FACT: Health insurance is ‘community rated’. This means a health insurer must sell you a policy no matter how likely you are to claim.

“As health insurance is community rated, pre-existing medical conditions have no impact whatsoever on people looking for health insurance. The only thing that could make it more difficult for an older person to afford health insurance is Lifetime Health Cover (LHC). LHC is a 2% loading on hospital cover for every year people delay taking out health insurance after they turn 31 years old. This loading can go as high as 70%, which obviously could make hospital cover much more expensive for an elderly person trying to get it for the first time,” said Abigail.

  1. FICTION: Once you’ve got health insurance, all your health-related expenses are covered.

FACT: Health insurance does not cover all health-related expenses. Medicare may cover some costs but you may also have to pay out of your own pocket as well.

“It’s a common misconception. People think once they have health insurance, all of their health-related expenses will be covered. It’d be nice if that was the case but unfortunately it doesn’t work out that way,” said Abigail. “It depends on the policy and level of cover you have, but typically health insurance policies have limitations on hospital treatment. This means that some services will be restricted or excluded altogether. Extras cover, which includes ancillary services such as dental and optical, are also generally only covered up to a certain limit.”
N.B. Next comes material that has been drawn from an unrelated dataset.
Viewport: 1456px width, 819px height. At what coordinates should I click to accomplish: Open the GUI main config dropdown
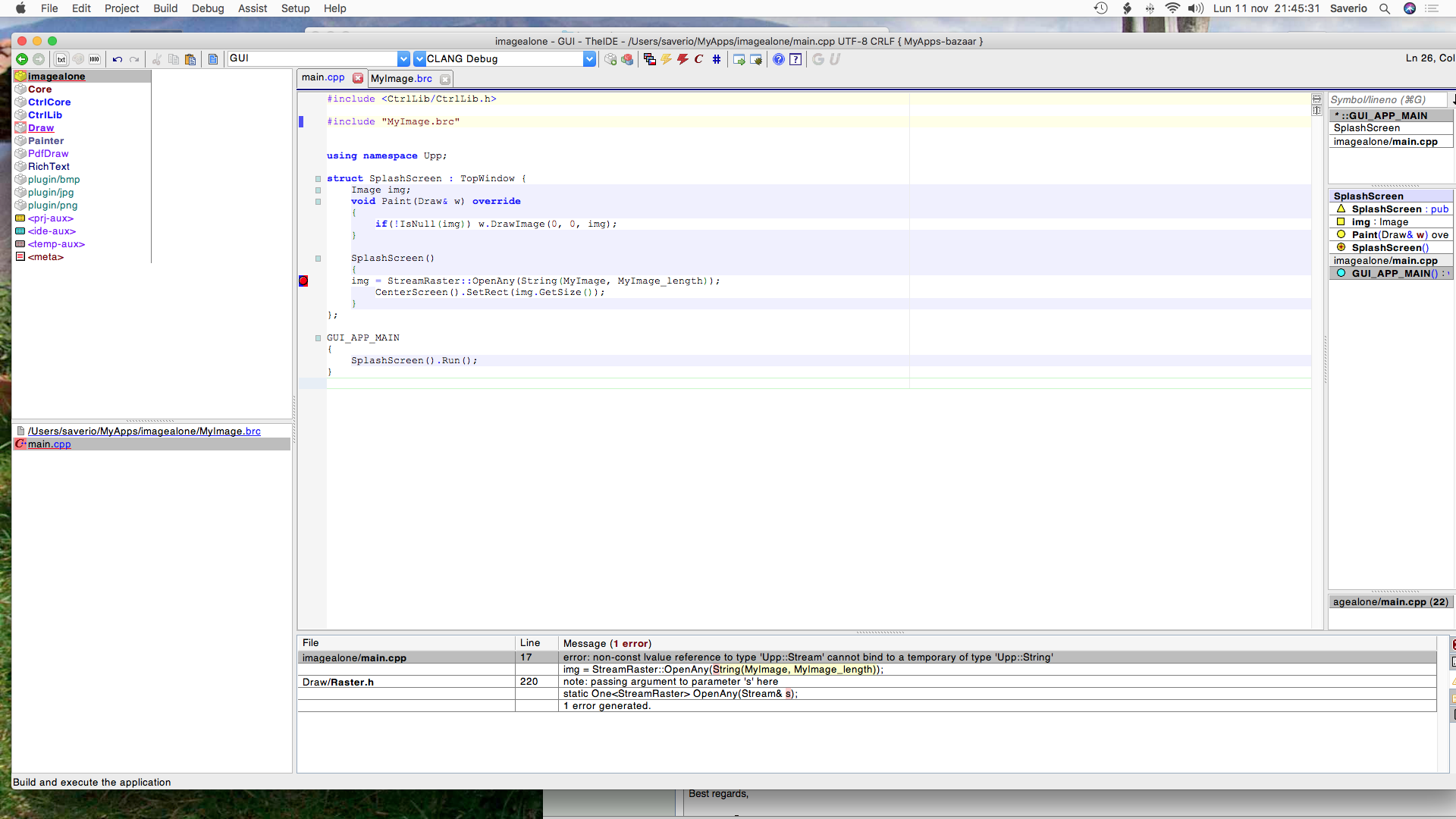[x=403, y=59]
  1. FICTION: I’m healthy; private health insurance would be a waste of money. I’ll wait until I’m sick before I get it.

FACT: New members to health funds have to serve ‘waiting periods’ on certain benefits before they’re able to claim. If you’re switching funds, then you don’t have to re-serve waiting periods if your new policy is at the same or a lower level of benefit.
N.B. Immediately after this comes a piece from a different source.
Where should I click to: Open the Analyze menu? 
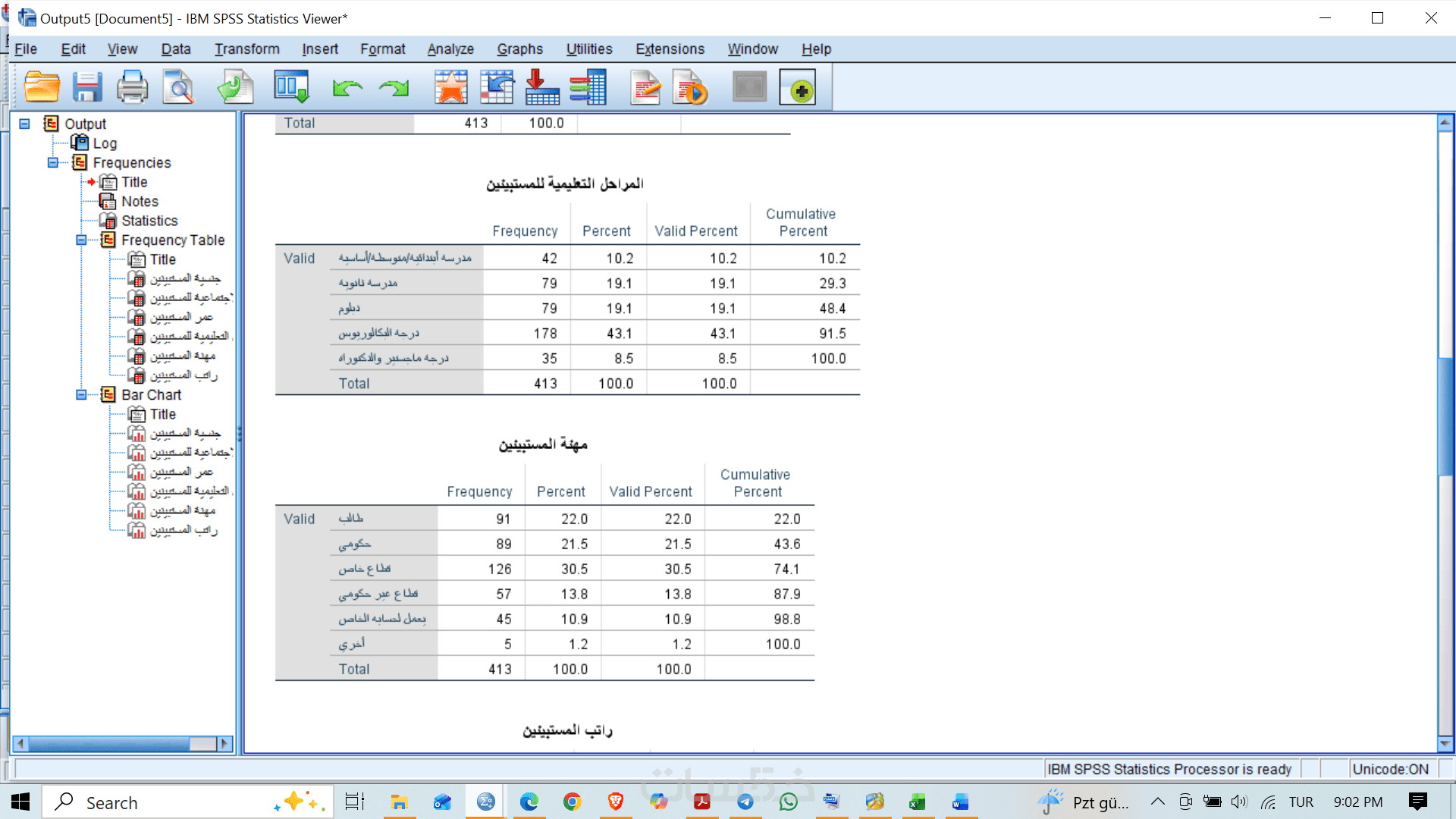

“It might seem like a clever idea to wait until you’re sick before taking out health insurance but due to waiting periods for pre-existing conditions, you’ll be waiting for up to 12 months before you can start claiming on some treatments,” said Abigail. “At certain stages of life, like when planning for a family, it’s also best to plan ahead and make sure you’ve served all waiting periods so you know where you stand in terms of claimable treatment and services.”

Waiting periods protect other members of the fund against people buying a policy in order to make a large claim and then cancelling this policy once they’ve got their money. If people could get away with this kind of behaviour then premiums would increase for all.


*Survey of an independent panel of 622 aged 18+ years conducted by Pure Profile in February 2014. Questions answered online by approximately 40 per cent males, 60 per cent females across all Australian states (80% in NSW, Vic and Qld). Respondents are an equal split of singles without kids, young couples preparing for a family, families with young kids, families with older kids and empty nesters.